### PAGE TEXT
[ckan-dev] moderated edits c(r)ep. http://trac.ckan.org/ticket/1129

Fri May 13 10:02:08 UTC 2011

On 13 May 2011 01:32, David Raznick <kindly at gmail.com> wrote:
> Firstly, the plan on pending changes should be simpler that what was
> outlined in that thread.   4 states seem adequate.

Slightly messed up: should have sent start of that part of the thread:

<http://lists.okfn.org/pipermail/okfn-help/2010-October/000871.html>

Also this wasn't meant to be prescriptive (ie. let's do it like this)
but here's some things we thought about before and issues we came up
with.

> * 'active'  (current approved)
> * 'pending-approval'  (changes that have not been looked at by the
> moderator)
> * 'completed-approval' (changes that have been looked at by the moderator)
> * 'deleted'
>
> Only the moserator/sysadmin can delete.   The moderators can go through the
> pending changes and apply them as they see fit.  When they apply them the
> revision gets marked as completed-approval and a new active rows are made.

New active row where?

> The continuity object just holds the latest change independent of the state
> above.  This may cause some difficulty to easily query the database for
> 'active' revisions but *most* of the time we would hope that the community
> edits would be accepted, so it seems that the latest edit in the continuity
> table makes sense.

Why do this rather than having current active revision? It would seem
more natural for continuity to act like the continuity? (I know there
are problems for initial case where object gets created but the
created revision is pending -- in those circumstances we either a)
don't have an entry in continuity (problematic because revision has
nothing to reference or b) have something in continuity marked as
pending)

>> One big feeling I have on this is that we should resolve #1077 as a
>> pre-requisite for this. I've just done a *big* revision of #1077 and
>> created tickets detailing proposed changes to vdm. I think you may now
>> agree with the conclusion that is there :-)

### INPUT DATA
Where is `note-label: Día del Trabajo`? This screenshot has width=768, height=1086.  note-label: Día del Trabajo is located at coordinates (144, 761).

### WORK TO COMPLETE
Continue the mailing-list message about moderated edits in CKAN from the point where it currently ends.

### EXPECTED OUTPUT
>
> I actually think that it needs to be changed less than this.  Just the
> relationship handling of state needs to be removed.  I am happy with state
> handling on a per table row basis.

To parse that I think that means you agree with ticket 1137 but want
limited version. The question I still think we need to clarify is why
keep state in main continuity objects? If it were removed we would
have a very simple model where revisionining had no impact on your
normal tables. Of course, one answer is that we do need it for pending
stuff if we go with option (b).

>> The changset model would work with the following provisos.
>>
>> * No foreign key can change.
>
>> Why? (not disagreeing just not sure i understand)
>
> No foreign key can change if you want a way to query the revision history
> easily.  You will have to join on a column in the change_object table. See
> queries below.

I still don't understand here. Which FKs (all of them) and do you mean
FK or the PK pointed to by a FK or ....? I don't know whether this is
important but I don't understand :)

>> > * We are willing to do an extra join for each relationship we have. i.e
>> > the
>> > join will firstly be to continuity object and then back to the
>> > change_object
>> > table.
>> > * No continuity object can get deleted.
>>
>> This I don't understand so again please clarify.
>>
>> I'd assume the join
>> would be lazy rather than an FK relationship (I think we *need* to
>>
>> remove FKs from revision objects / changeobjects to continuity
>> whatever route we go down).
>
> Do we?  I do not think we do.  I am happy to keep the latest change in the
> continuity table.  I do not think we should purge things out of the
> continuity tables.

Why not? It leads to a conceptually simpler model ... (continuity
behaves completely like a normal object and client code for that table
does not need to keep filtering on 'active').

[...]

> It seems very difficult to make myself clear.
>  I think the major misunderstanding is that my proposal 2 relies on
> sqlalchemy very little.  We would need two write hand written sql for all
> our data views.

Wow, ok :-) Does this mean we are *definitely* and forever tied to
postgres? We do run some our tests now on sqlite, a bunch of work was
done on making vdm mysql compatible (though changes are not yet
integrated). I don't object to this decision but we should be clear if
that is what we are doing.

> I am certain this proposal does not need any change in the vdm to work
> either, it is just a way of changing the queries to fit our needs.

Right but in some ways it is simply routing around vdm :-) (that's why
it doesn't need any changes). But that's not a big problem ...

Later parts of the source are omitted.